**Exercise details**
Locate each of the lines below that contains the word "Task", and copy those lines.

**Entries supplied**
##########
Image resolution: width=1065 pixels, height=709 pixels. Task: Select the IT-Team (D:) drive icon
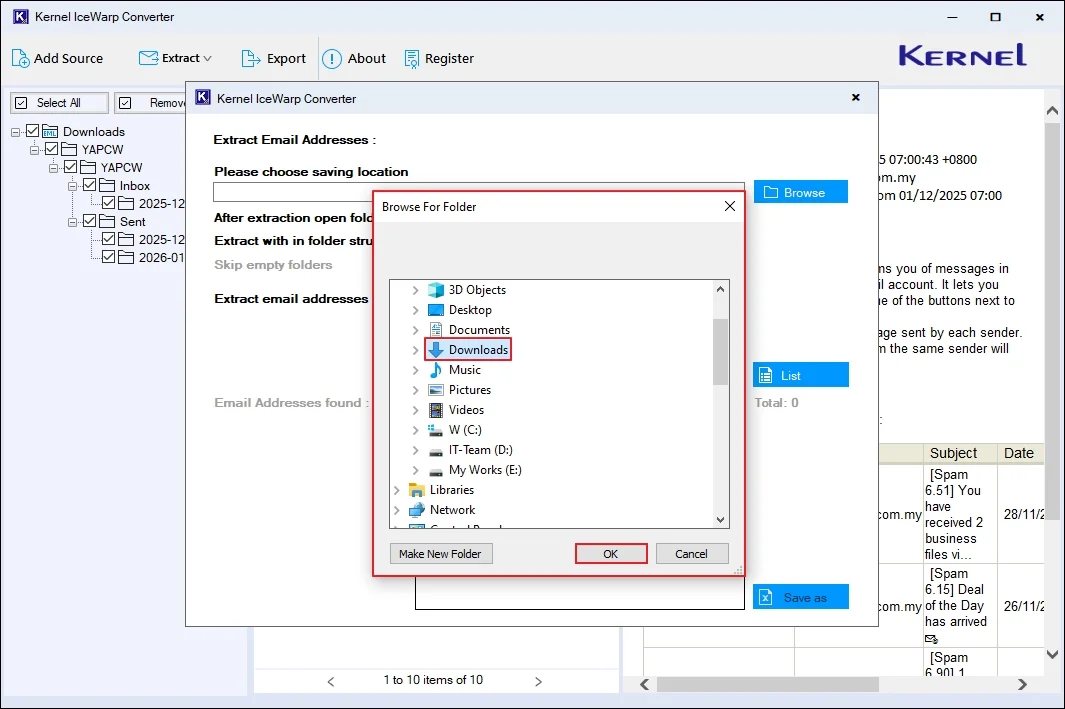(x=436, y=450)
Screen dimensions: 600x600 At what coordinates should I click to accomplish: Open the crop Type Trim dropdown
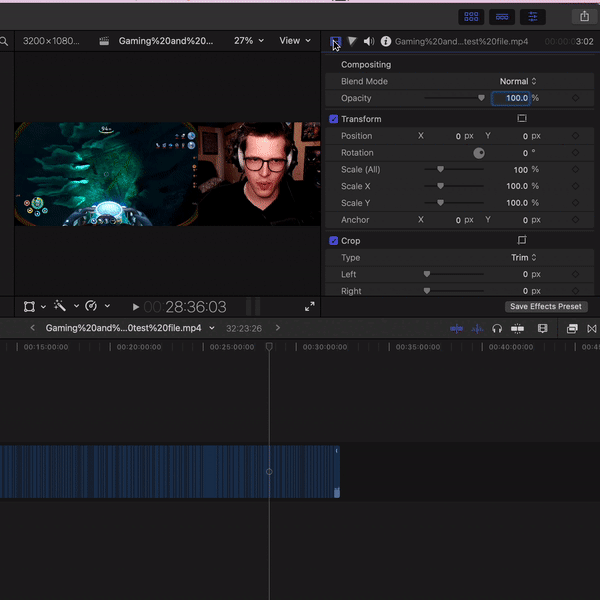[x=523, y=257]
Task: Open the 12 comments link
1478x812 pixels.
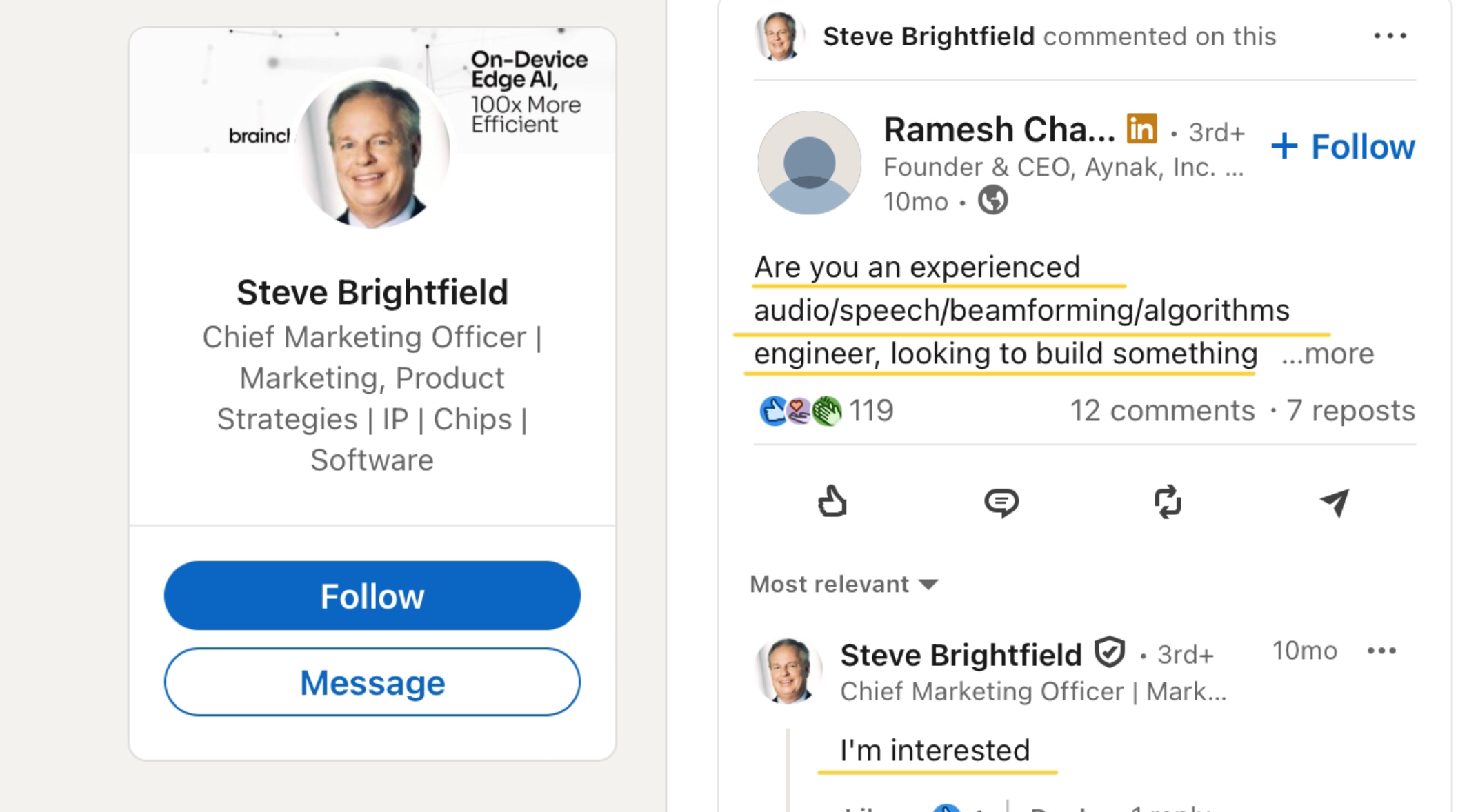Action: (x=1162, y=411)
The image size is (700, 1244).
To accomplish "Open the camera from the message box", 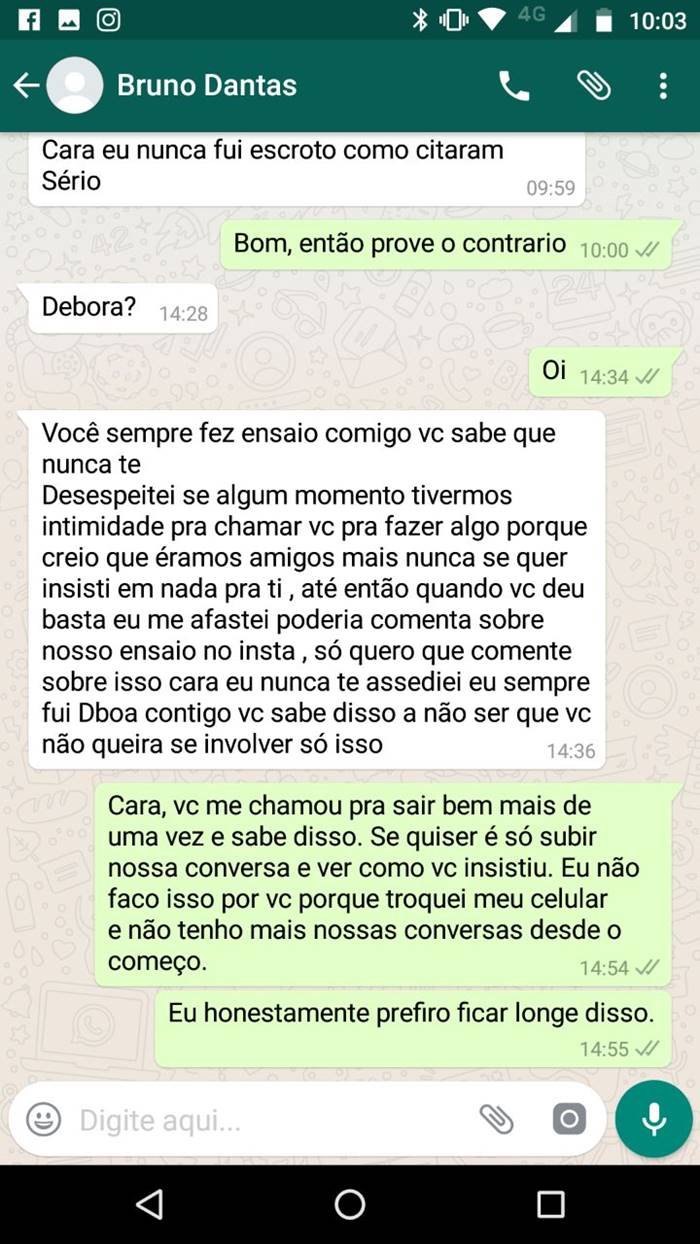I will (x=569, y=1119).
##########
**Answer to the exercise**
Image resolution: width=1065 pixels, height=709 pixels. Task: Select the IT-Team (D:) drive icon
Task: Open the 12 comments link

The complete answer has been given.